Blackhat Cloaking  0

Posted on August 14th, 2007. About Black Hat.

Oh come on, you mean somebody is still unaware of this?

G-Man Gets Rich Bloggers Mention  0

Posted on June 25th, 2007. About Black Hat.

Wow look at this - our G-Man is at #13! Congrats mate, never had any doubts about your capabilities! ;-)

Subdomains or Subfolders - What’s Better?  0

Posted on March 6th, 2007. About SEO.

Recently, I was asked a question:

What is better to use - subdomains or subfolders? And when an authority domain comes into play, how does it affect my choice?

Sometimes there is lack of understanding here so I decided to post my answer.

Generally, the choice of using a subdomain vs a subfolder should depend on the purpose you’re trying to pursue. But whether you’re using a trusted authority domain or a newly bought .info has a lot of influence on your choice.

If we assume that G treats subdomains as separate sites - and I see no evidence of things being otherwise as of today - then making a sub on a trusted domain kinda cuts it off that trusted domain and makes it a separate entity, with its own reputation, trust rank and authority level. Now, if we make a directory on a trusted domain, supposedly the authority is being passed to it from the main domain. With any other domains you want to achieve the opposite. First: you want to escape whatever cap G might have on indexing pages from the same domain, considering the number and quality of incoming links. Second: if you are using a domain that already has some sort of usage history - either by you, or previous owner, or if its some free host by other users - by creating a subdomain you cut yourself off whatever bad rep could be generated through that usage.

Of course this cannot last forever, either. Generally I am of the opinion that this cutting off has its limit - at some point, if subdomains of a domain get banned one after another it will lead to the whole domain getting banned. The domain loses its trust and value, and new subdomains created on it may be flagged as spam right away. So whatever you do, make sure you don’t overdo it, and of course never make a fixed number of subdomains on all your domains (i.e. where you have control over everything being created) so as not to create a pattern.

Whitehats Learning, Blackhats Learning  0

Posted on January 23rd, 2007. About Black Hat.

So you were asking for it - here goes.
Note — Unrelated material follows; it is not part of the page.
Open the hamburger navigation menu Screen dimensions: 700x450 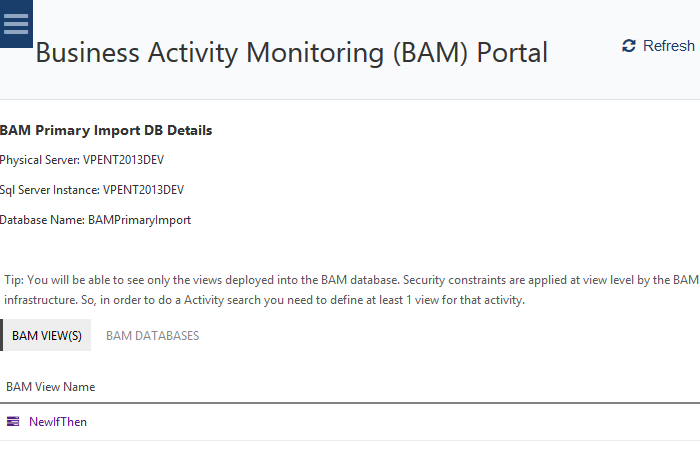[x=16, y=24]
I am back into posting mode, don’t know how often I will be able to post but anyway there are certain things I feel I have to share.
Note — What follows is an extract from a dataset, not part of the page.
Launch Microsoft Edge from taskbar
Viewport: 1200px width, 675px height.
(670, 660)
Nothing makes me laugh more than seeing the process of learning in some whitehats and how slow it goes. However, whitehats still do learn new tricks and blackhats should not slow down their learning process either.
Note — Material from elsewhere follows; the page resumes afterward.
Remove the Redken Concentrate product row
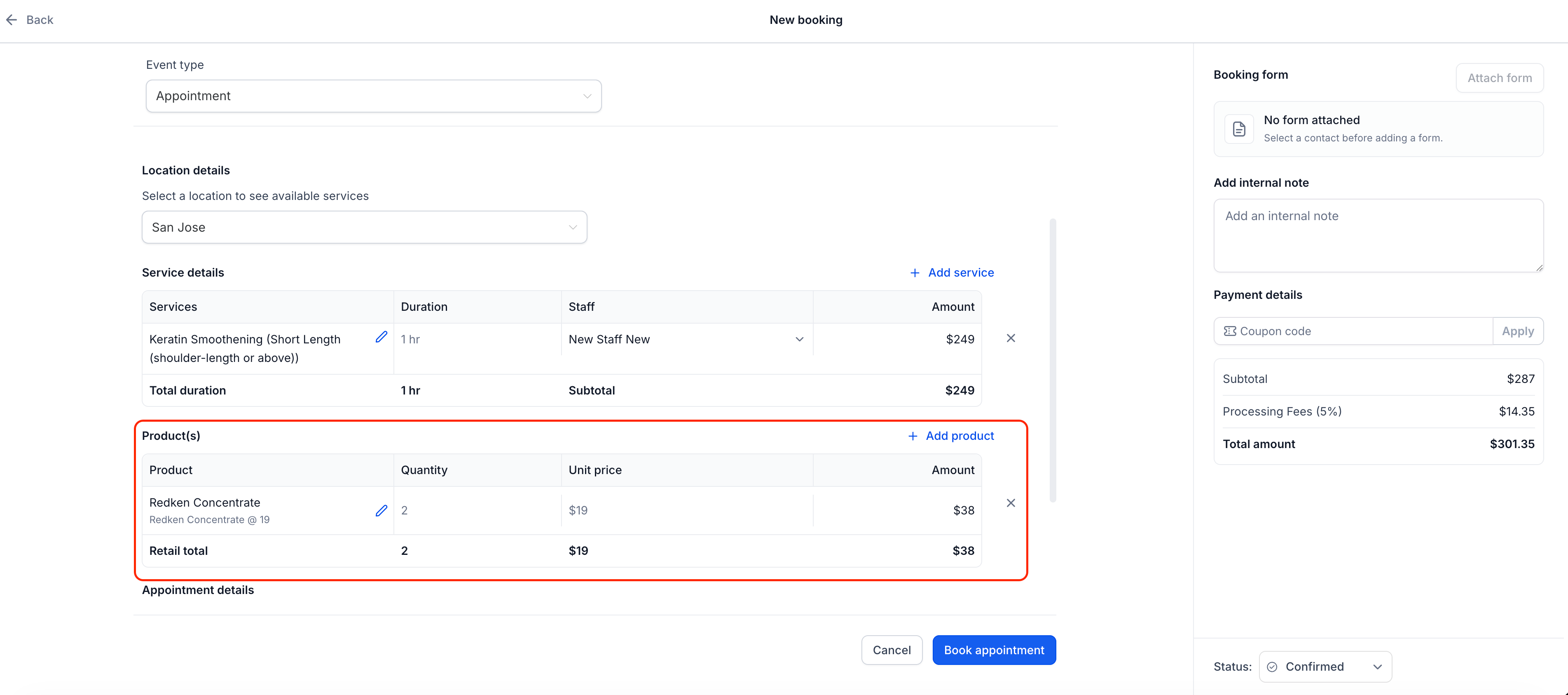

This is really old news for those who somehow happen not to know - it has been made public almost 1 1/2 years ago and even if somebody happens not to read Threadwatch (gasp!), Quadszilla has been talking about this trick ad nauseam afterwards so even the blind have seen it and even the deaf have heard it. So funny when whitehats are making big news out of it :-)

What’s a bit troubling there is the ethical question of people getting outed - sure the spammer was not careful enough and got caught but there are precautions to be taken. I believe (and a lot of experienced people will agree with me) it’s really dumb to use brute force spam like that to link directly to your MFA sites - let’s just hope this poor dude had more than one AdSense account. Now then, don’t I just love it how affiliate networks like CJ let you encode your aff id!

Now then, I don’t believe blog comment/trackback spamĀ  is anywhere as effective any more as it used to be - so was it worth the effort and all the exposure that followed? And blog spammers, quick, take note: that blog mentioned in the post is now to be filtered out of your spamming list! Dohh - haven’t I been talking for ages about filtering the blog lists to spam? Also, mass stuff only works when done with brains - I’ve been moderating trackback and comment spam on my own blog here where the same person hits several posts over a couple hours - if you don’t get through once do you think more attempts cut it? Sooo lame… Yawn.